Development of a mature oil reservoir blocks strategy in optimizing hydrocarbon production from mature oil fields. Using dynamic modeling techniques together with subsurface interpretations that were based on sharply adjacent well data, the study has presented new development well placements. Production data studies, pressure surveys, and detailed subsurface studies will be integrated to improve the understanding of the reservoir behavior to predict reservoir performance. The key findings indicate high increments in oil production on account of the implementation of new development wells. The current research provides not only empirical evidence supporting the efficacy of strategic drilling but also lends a structured workflow applicable for similar mature oil fields, thus providing practical means for increasing production and improvement in field life. Opportunities that deliver high value yet have limited associated risks and costs are typically characterized in general by short payout periods and reinvestment of savings. Unlocking residual potential from low-productivity or shut-in wells, maximizing asset value, and using information to drive decisions on optimizing is an asset development strategy. These strategies can only be effectively implemented if inter-disciplinary teams work together to ensure that data is comprehensively analyzed and all solutions are formulated in line with these analyses.

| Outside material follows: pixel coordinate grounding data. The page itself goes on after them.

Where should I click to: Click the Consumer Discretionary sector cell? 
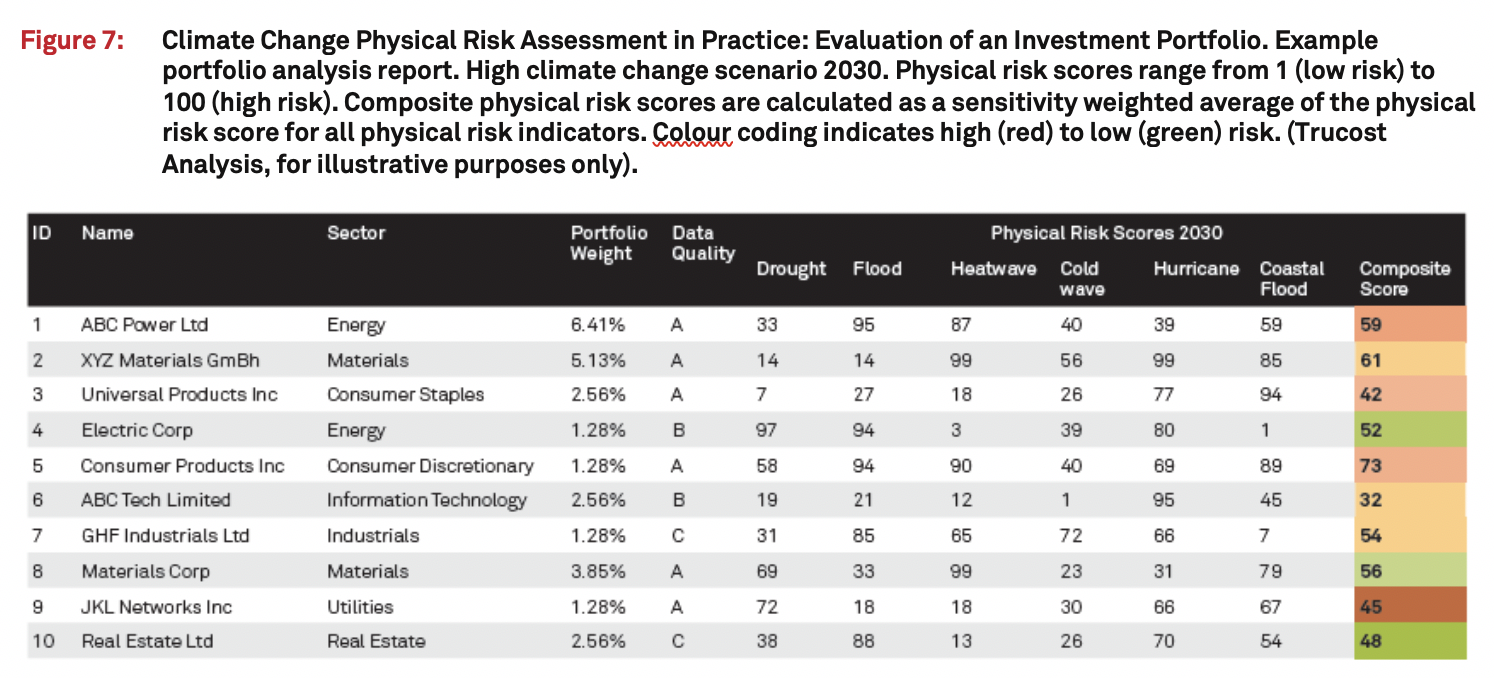coord(430,465)
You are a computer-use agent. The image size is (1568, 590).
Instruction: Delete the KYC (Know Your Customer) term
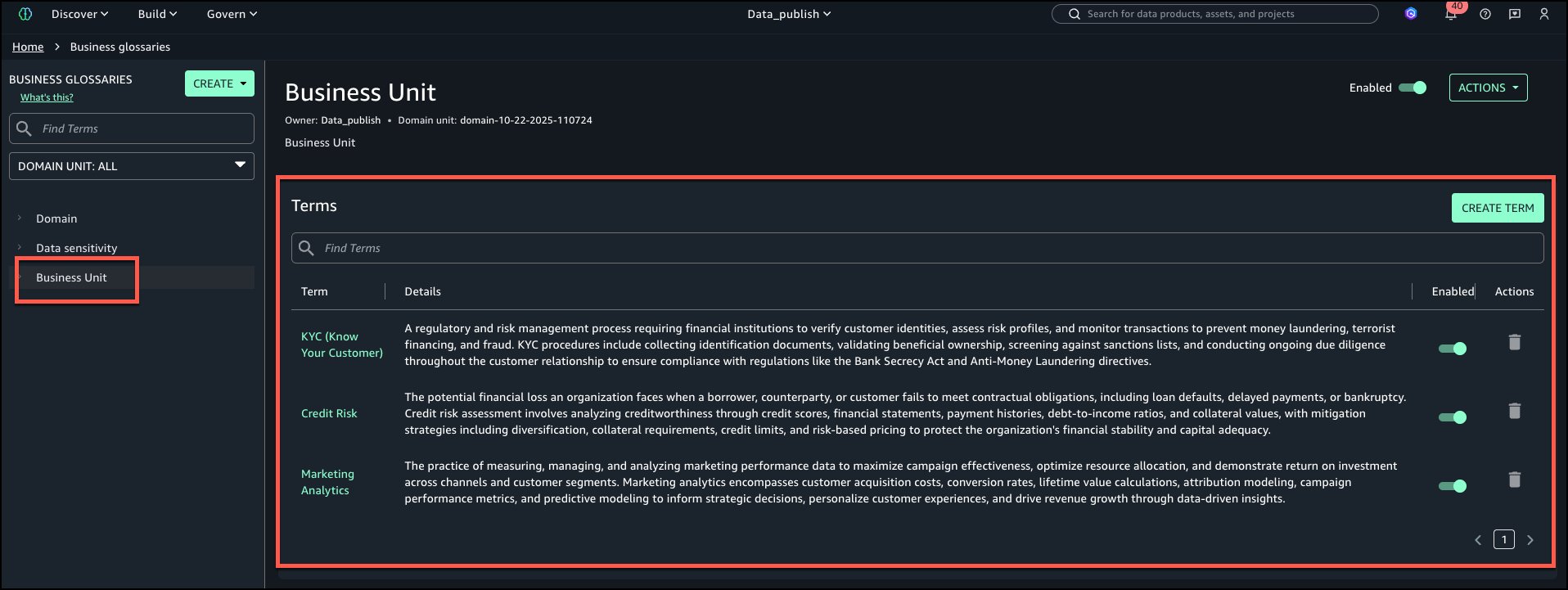[x=1514, y=342]
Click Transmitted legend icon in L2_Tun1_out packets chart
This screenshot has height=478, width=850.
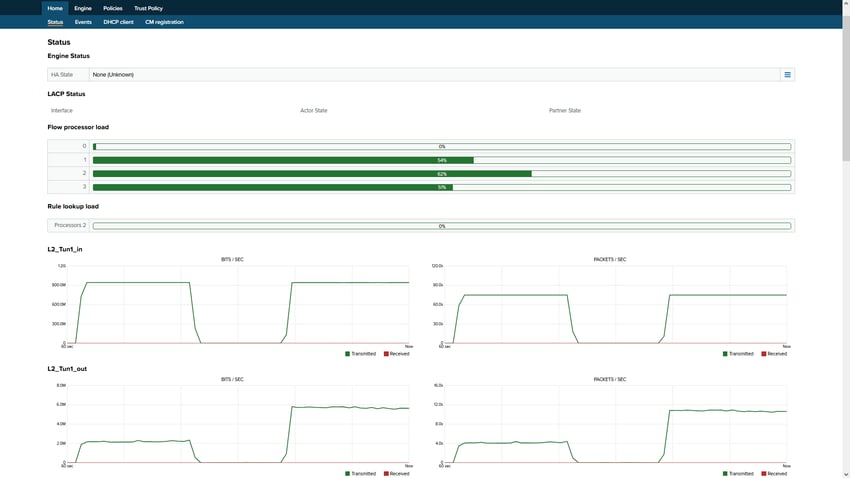point(725,473)
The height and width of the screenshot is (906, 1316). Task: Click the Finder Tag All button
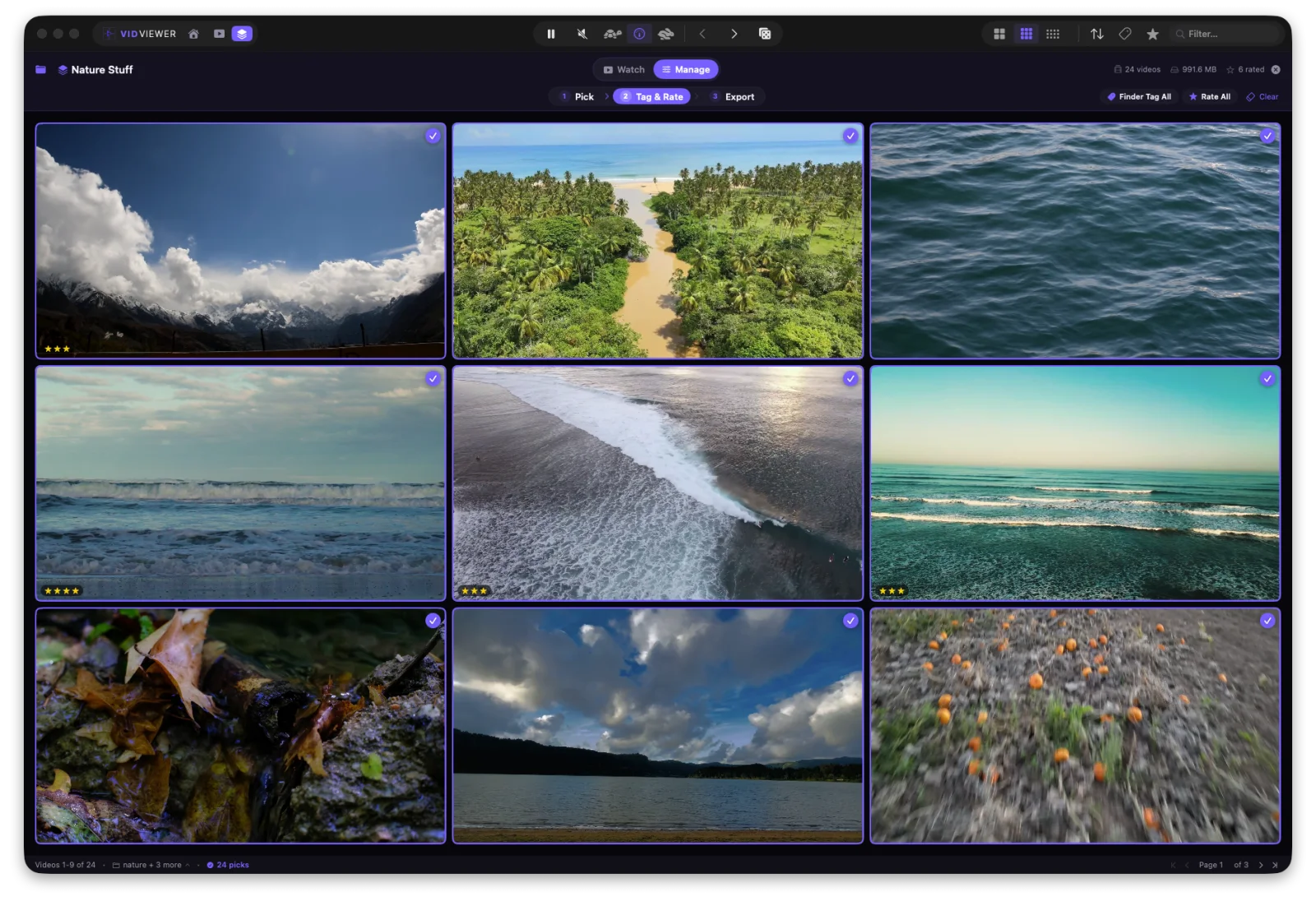point(1139,97)
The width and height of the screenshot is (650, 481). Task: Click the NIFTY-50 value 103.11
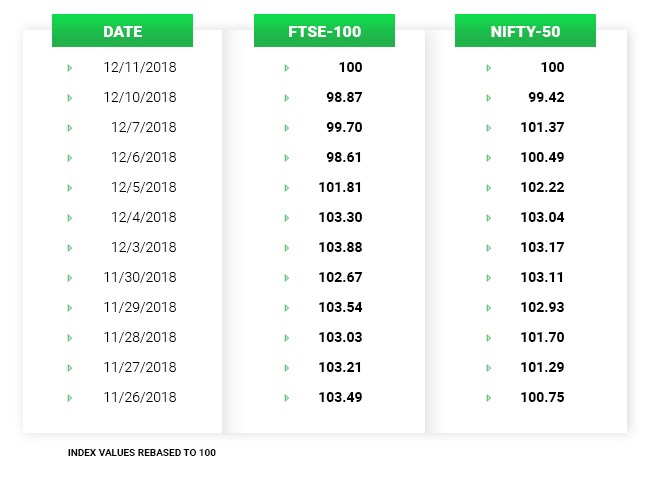click(x=543, y=278)
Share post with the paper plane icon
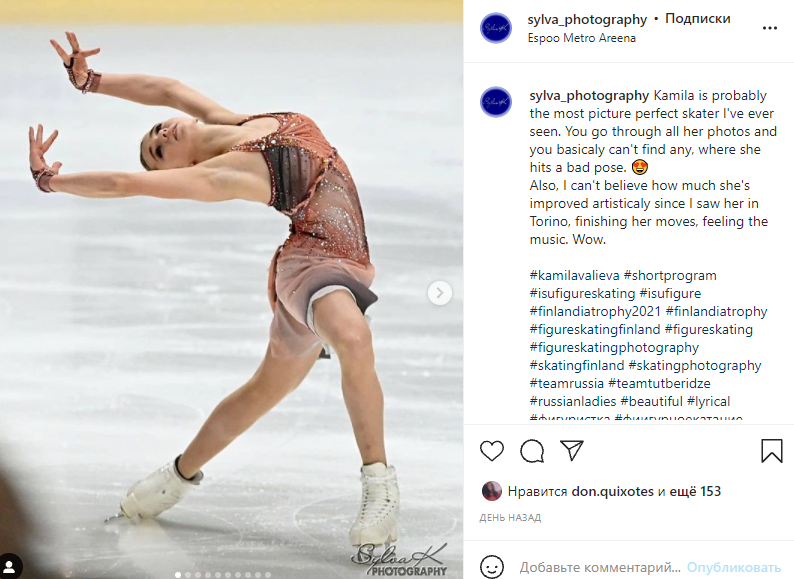This screenshot has width=794, height=579. tap(572, 450)
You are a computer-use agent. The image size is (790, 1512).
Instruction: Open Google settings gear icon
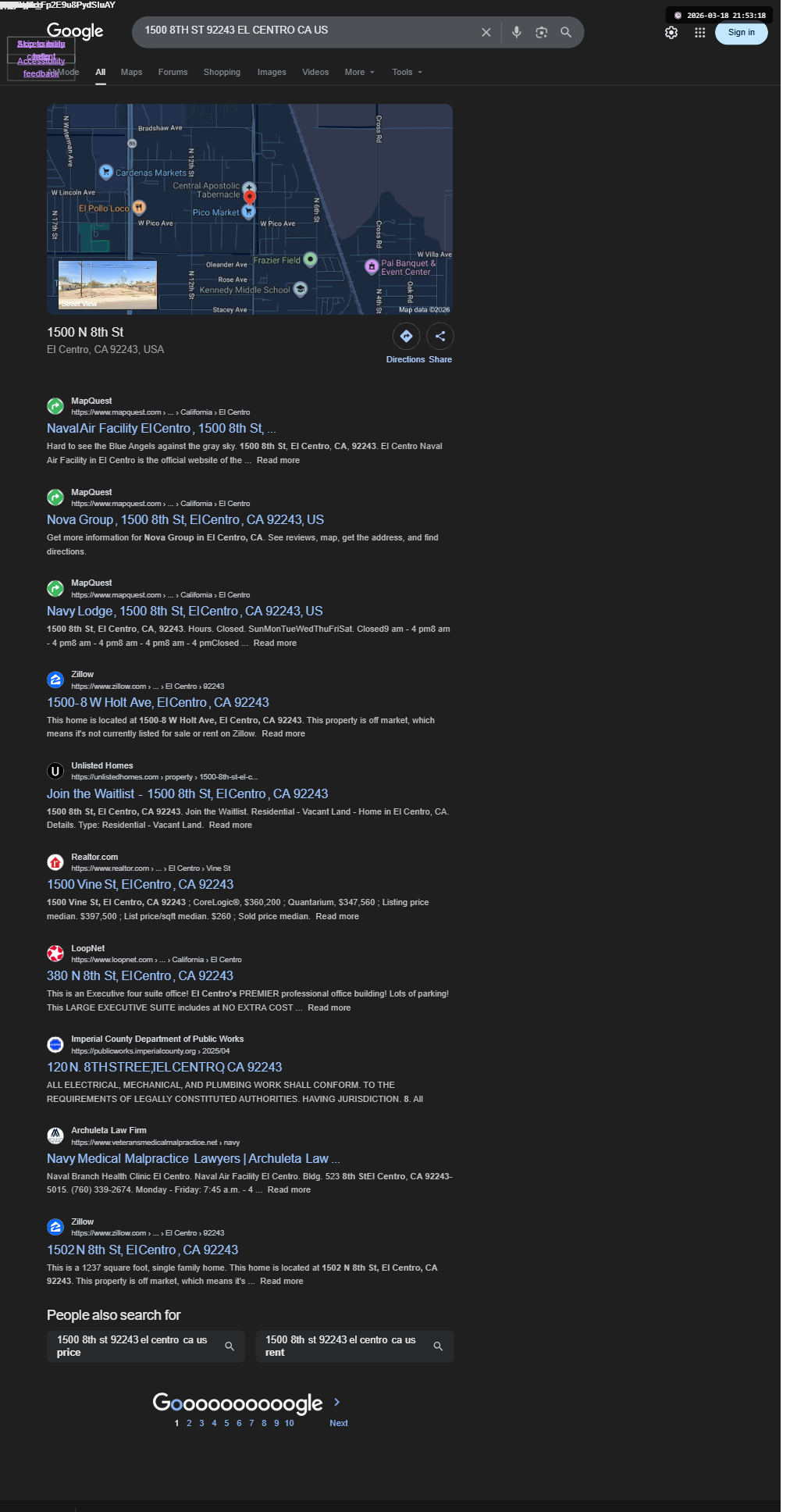[671, 33]
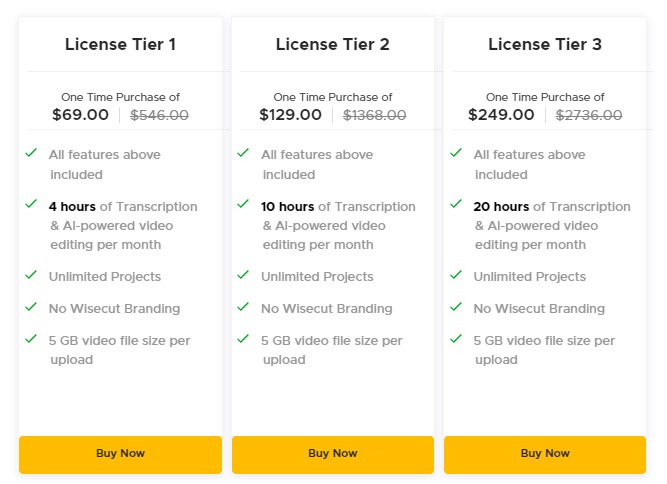Click Tier 1 'All features above' checkmark
The image size is (667, 484).
(x=31, y=152)
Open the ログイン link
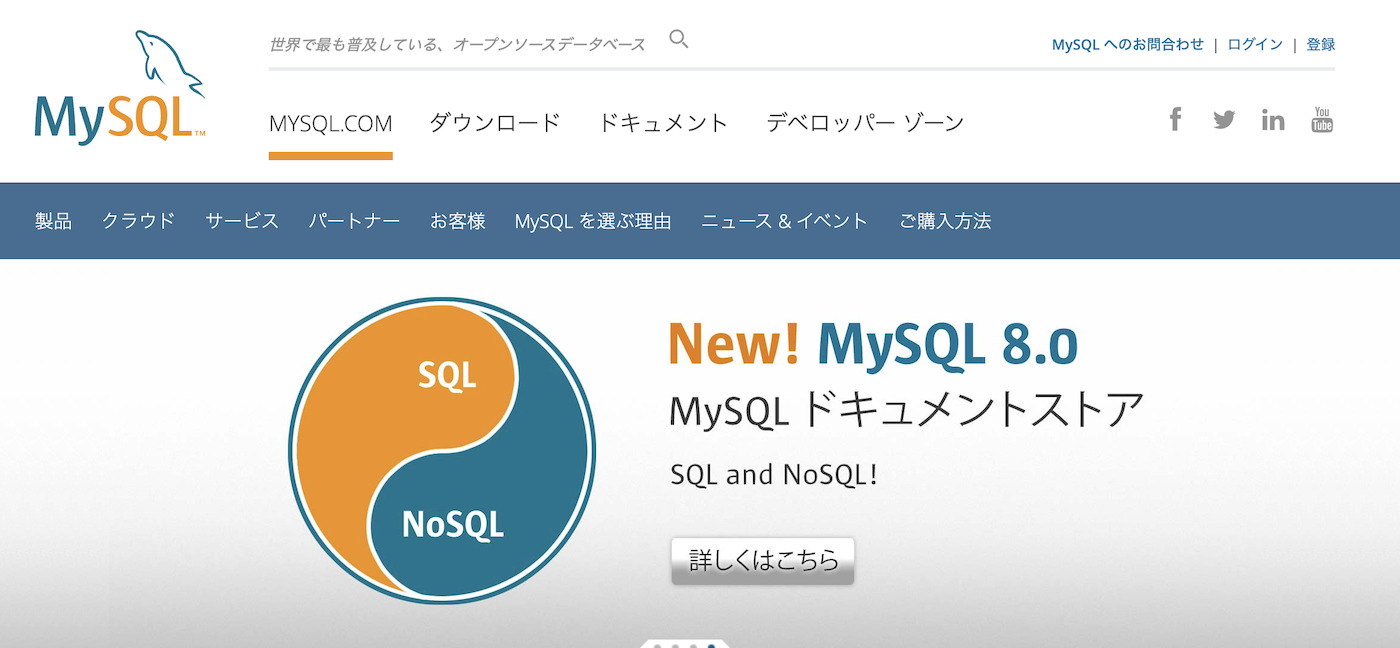Viewport: 1400px width, 648px height. (1255, 43)
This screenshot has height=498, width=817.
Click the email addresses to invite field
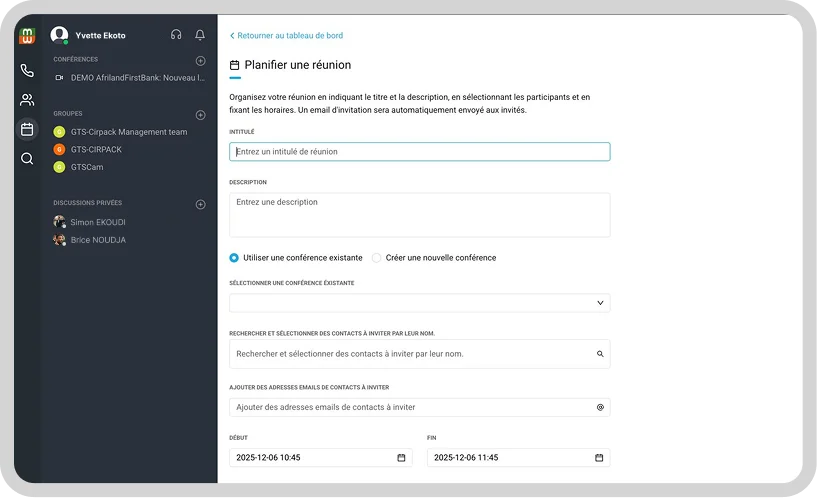(410, 407)
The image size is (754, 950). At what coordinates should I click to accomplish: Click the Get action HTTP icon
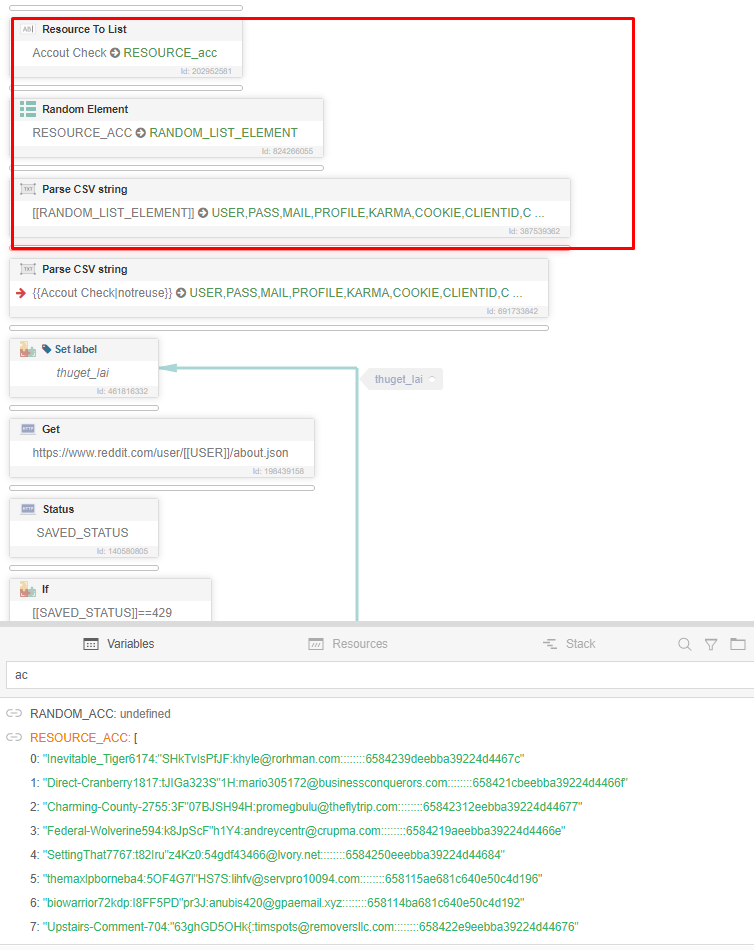28,429
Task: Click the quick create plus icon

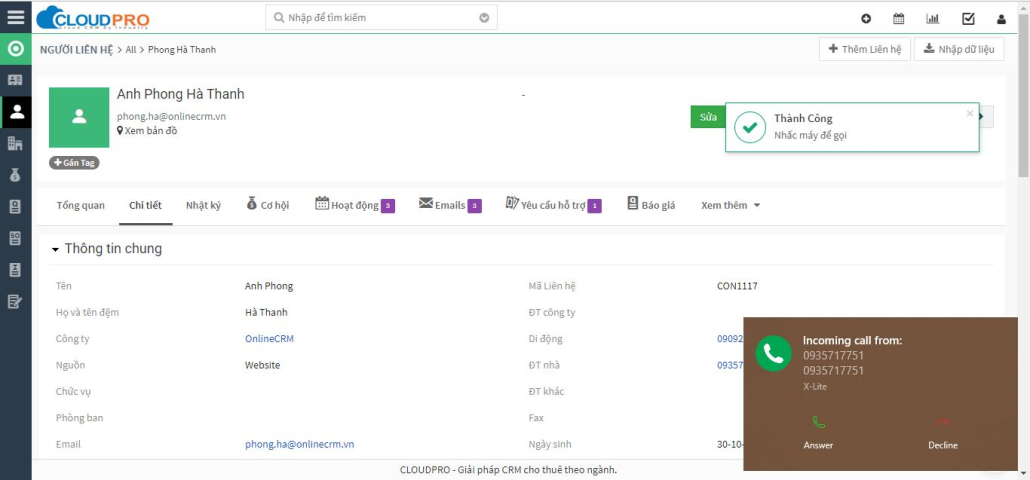Action: (866, 18)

   This work discusses the efficiency of developing non non-drained oil reservoir blocks strategy in optimizing hydrocarbon production from mature oil fields. Using dynamic modeling techniques together with subsurface interpretations that were based on sharply adjacent well data, the study has presented new development well placements. The study of the Abu Rudeis oil field has laid the foundation for long-term optimization, integrating production data, pressure surveys, and geological studies into a comprehensive reservoir management strategy. The interdisciplinary approach ensured well-informed and targeted decisions, resulting in enhanced hydrocarbon recovery and improved field performance. Results from the three-dimensional grid that captured heterogeneity in the reservoir, the assignment of reservoir properties like porosity and permeability, and fluids distribution helped to leverage data-driven strategies and advanced technology, the field's sustainability and efficiency have been significantly improved, providing a strong foundation for future optimization efforts.